▸ **DESCRIPTION OF THE TASK**
Print the data once more, exactly as given. Drop the pictures.

[Records from a collection]
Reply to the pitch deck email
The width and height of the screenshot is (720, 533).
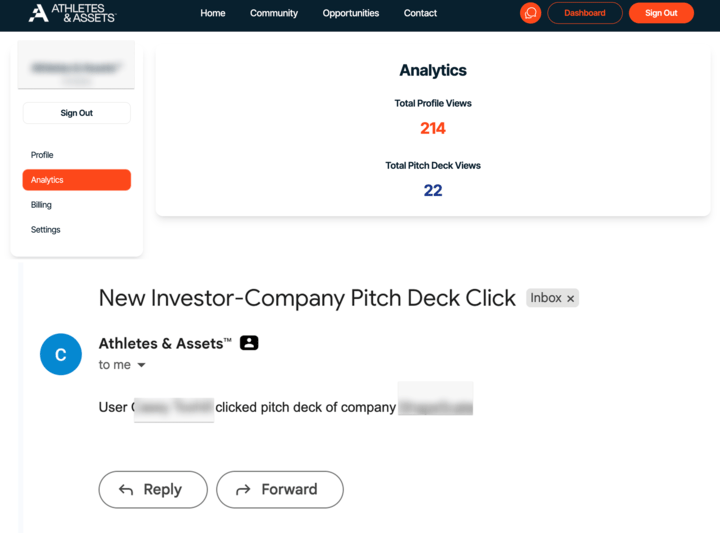click(153, 489)
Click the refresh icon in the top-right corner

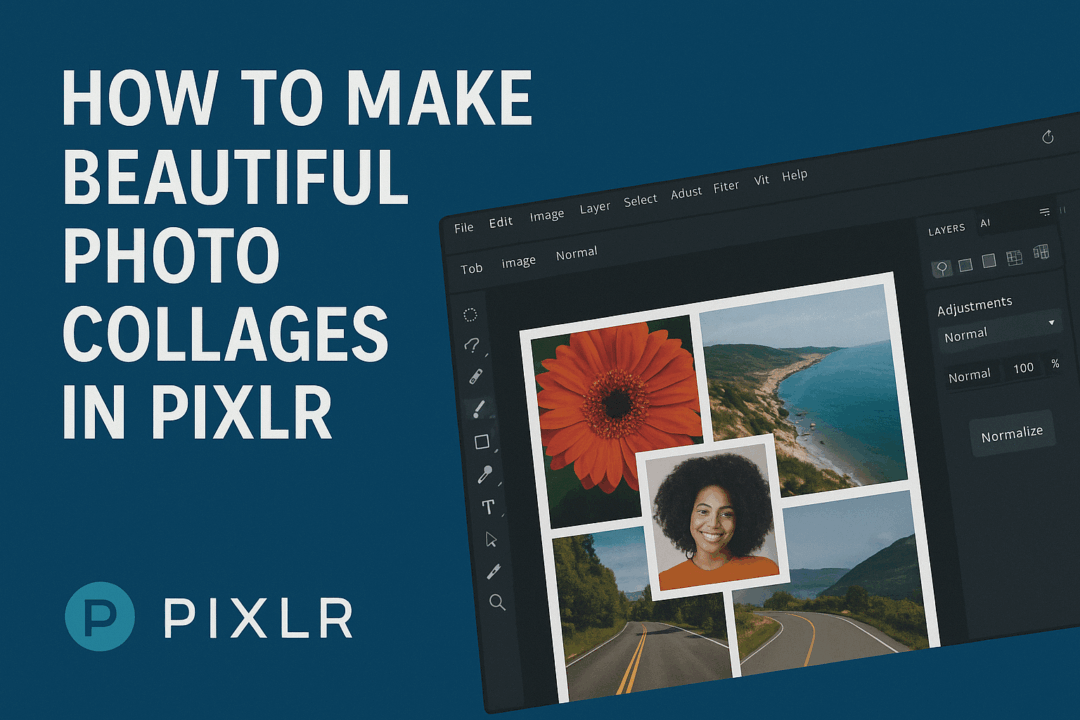tap(1048, 137)
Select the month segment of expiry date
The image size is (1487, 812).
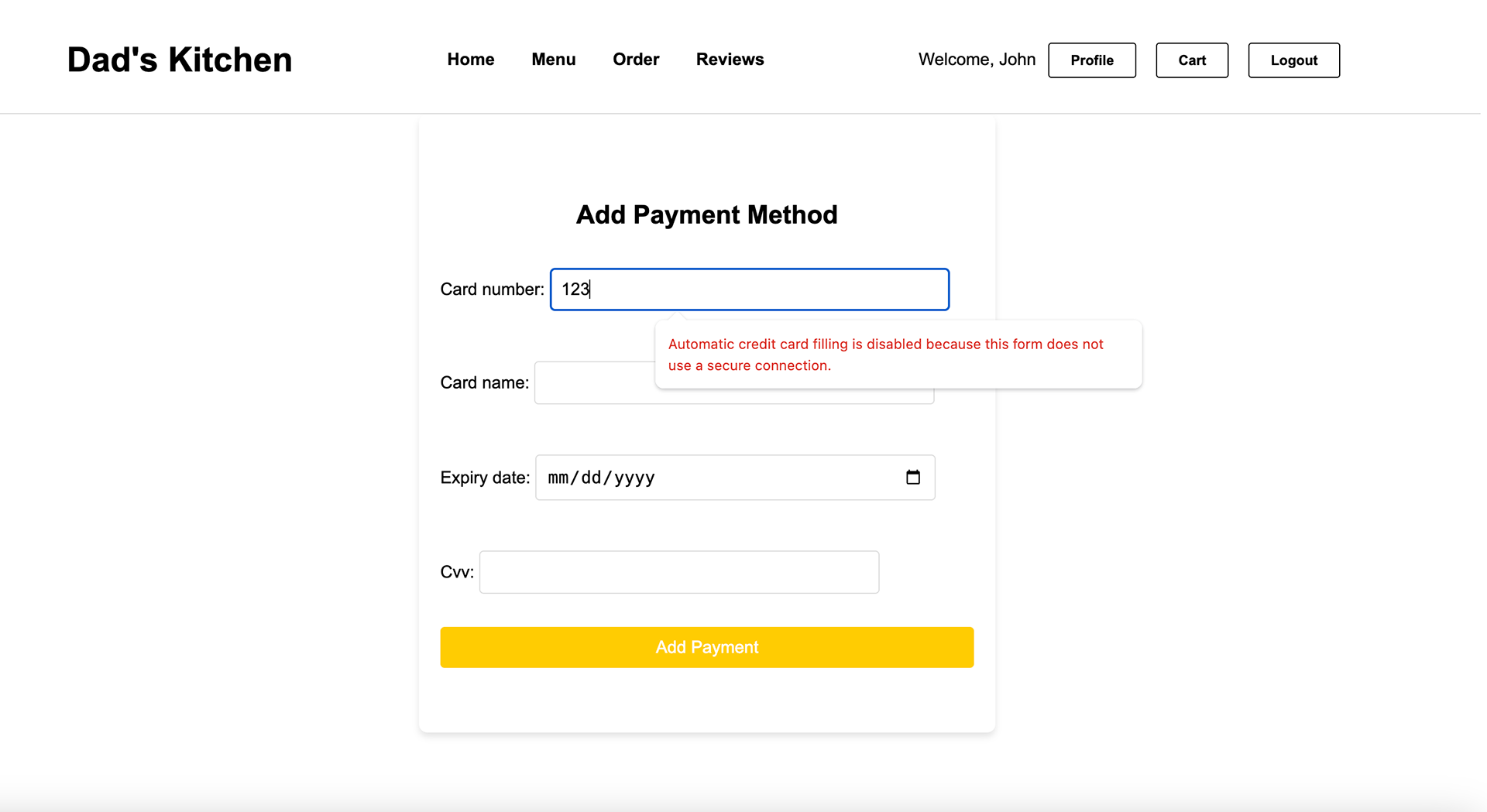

▸ **REPLY TO THE EXERCISE**
Reply to the pitch deck email
The width and height of the screenshot is (720, 533).
click(153, 489)
Click the refresh icon in the top-right corner

tap(1048, 137)
Select the month segment of expiry date
The image size is (1487, 812).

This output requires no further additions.